There’s been some buzz, for some time, about property prices in Perth and their perceived effects on people who can’t afford a house (naturally, the loudest claims are coming from these guys, and they’re still beating their “taxes must be cut!” drum). Although I wonder about the limited evidence that this is an actual, real, screwing-with-social-welfare problem, it’s definitely an issue with votes in it. So yesterday Mr. Carpenter announced that he’d pitch in up to 40% of the cost of a house less than $365k, for families earning less than $60k per annum.

It’s a clever solution, and in the long term, there could even be profit! It’s also not a new idea, with similar schemes active in Scotland and other parts of the UK, though I’ve found little about whether these have worked.

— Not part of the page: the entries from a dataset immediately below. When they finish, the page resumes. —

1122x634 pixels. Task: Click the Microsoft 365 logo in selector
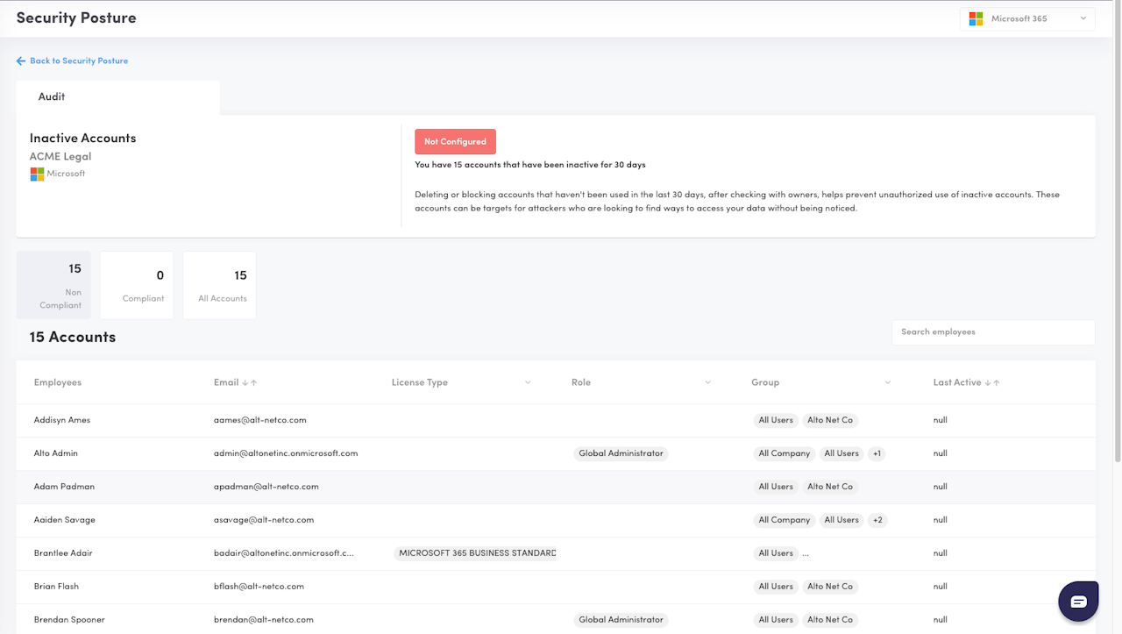pos(976,19)
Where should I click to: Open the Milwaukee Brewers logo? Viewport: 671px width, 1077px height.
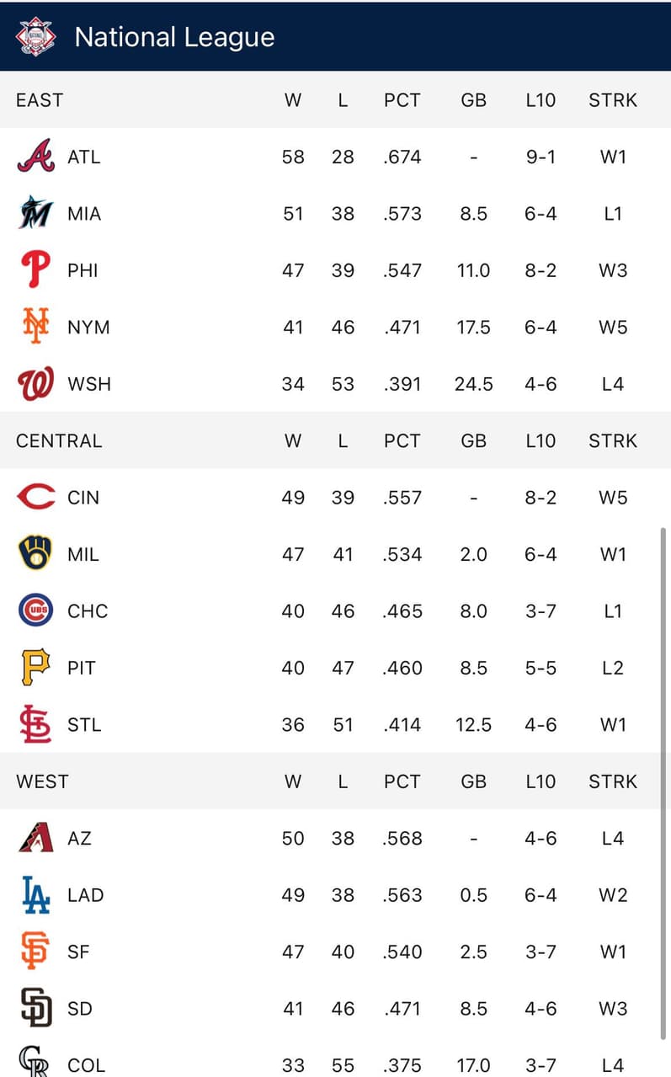[x=35, y=554]

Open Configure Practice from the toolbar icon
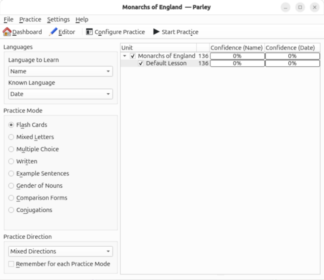point(90,32)
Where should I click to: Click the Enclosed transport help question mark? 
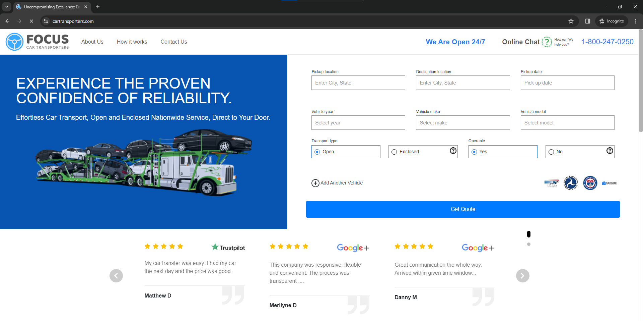[x=453, y=151]
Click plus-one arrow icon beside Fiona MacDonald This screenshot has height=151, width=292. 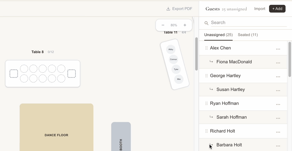(211, 61)
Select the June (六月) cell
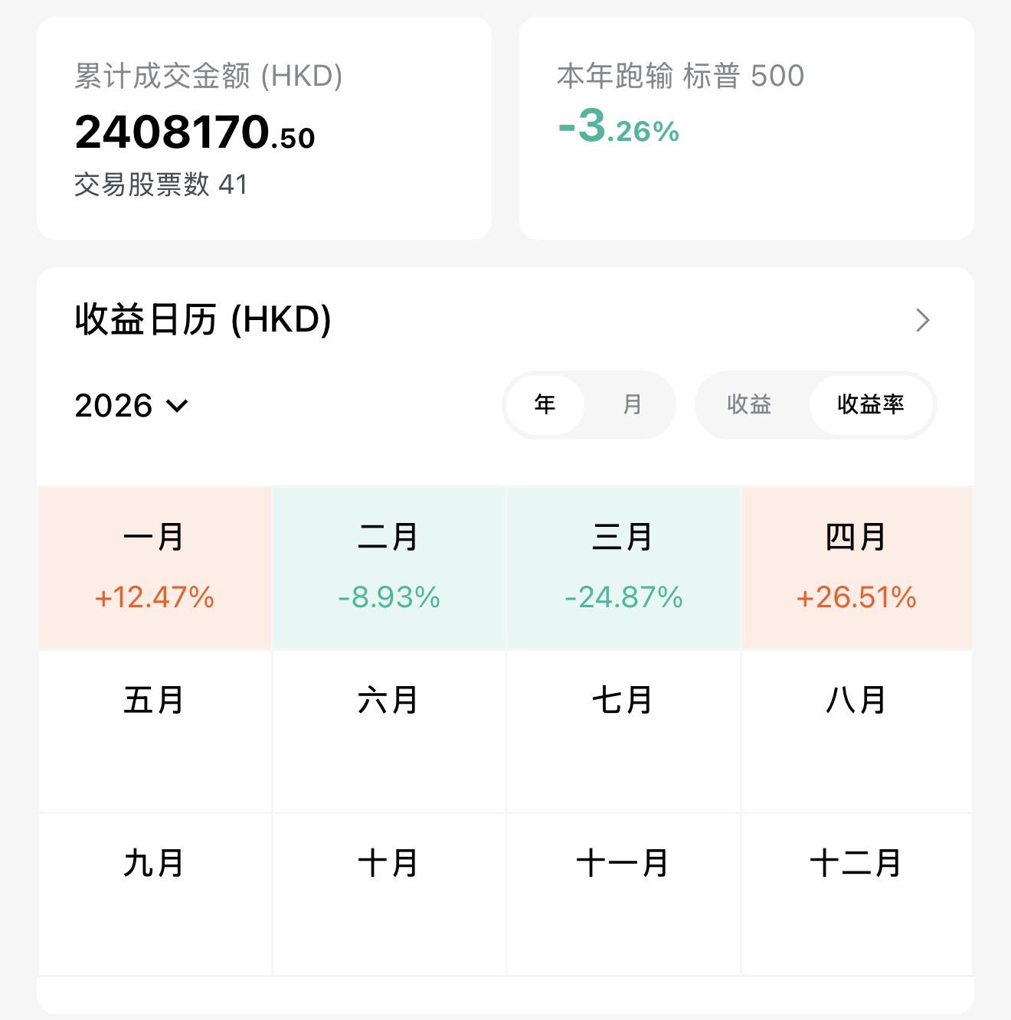The height and width of the screenshot is (1020, 1011). (388, 731)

I see only one flaw: $300 million is an awful lot of money to spend to help just three thousand families, even if it will be returned eventually. There are a lot of things that can be done for less that’d be of benefit to many, many more people. That said, the existing Keystart home loan scheme has also been rather pricey over the years … so maybe that’s just the cost of this kind of welfare.

Finally, and unrelatedly, an international smattering: despite some (predictable) opposition, abortion law in Portugal looks likely to change. I’m intrigued by the way that whaling is in the news again. And while it’s great to hear that there’s a new deal to relieve tensions surrounding North Korea, I wonder how long it’ll be before one of the involved parties breaks their commitment? (As pessimistic as that sounds, it’s been the pattern for years now — and there’s plenty of blame to go around.)